## YOUR TASK
Your output should contain every record, unchanged.

*** INPUT RECORDS ***

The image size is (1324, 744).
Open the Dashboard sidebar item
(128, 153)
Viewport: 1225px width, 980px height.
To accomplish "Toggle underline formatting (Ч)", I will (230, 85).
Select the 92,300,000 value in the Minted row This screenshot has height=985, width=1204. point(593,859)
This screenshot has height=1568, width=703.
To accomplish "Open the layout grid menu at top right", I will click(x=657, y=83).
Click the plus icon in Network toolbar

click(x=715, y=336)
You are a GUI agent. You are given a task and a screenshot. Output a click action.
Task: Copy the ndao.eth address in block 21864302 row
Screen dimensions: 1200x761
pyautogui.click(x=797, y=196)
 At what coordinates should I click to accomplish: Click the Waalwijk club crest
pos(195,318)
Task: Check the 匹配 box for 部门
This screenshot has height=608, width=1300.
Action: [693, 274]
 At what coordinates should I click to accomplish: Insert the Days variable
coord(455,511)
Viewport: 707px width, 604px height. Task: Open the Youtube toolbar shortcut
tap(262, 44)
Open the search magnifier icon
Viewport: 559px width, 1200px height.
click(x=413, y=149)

***

## EXERCISE OUTPUT
The image size is (1324, 744).
Open the Dashboard sidebar item
(128, 153)
Viewport: 1225px width, 980px height.
To accomplish "Toggle underline formatting (Ч)", I will (230, 85).
Select the 92,300,000 value in the Minted row This screenshot has height=985, width=1204. point(593,859)
This screenshot has height=1568, width=703.
To accomplish "Open the layout grid menu at top right", I will click(x=657, y=83).
Click the plus icon in Network toolbar

click(x=715, y=336)
You are a GUI agent. You are given a task and a screenshot. Output a click action.
Task: Copy the ndao.eth address in block 21864302 row
Screen dimensions: 1200x761
pyautogui.click(x=797, y=196)
 At what coordinates should I click to accomplish: Click the Waalwijk club crest
pos(195,318)
Task: Check the 匹配 box for 部门
This screenshot has height=608, width=1300.
Action: [693, 274]
 At what coordinates should I click to accomplish: Insert the Days variable
coord(455,511)
Viewport: 707px width, 604px height. Task: Open the Youtube toolbar shortcut
tap(262, 44)
Open the search magnifier icon
Viewport: 559px width, 1200px height.
click(x=413, y=149)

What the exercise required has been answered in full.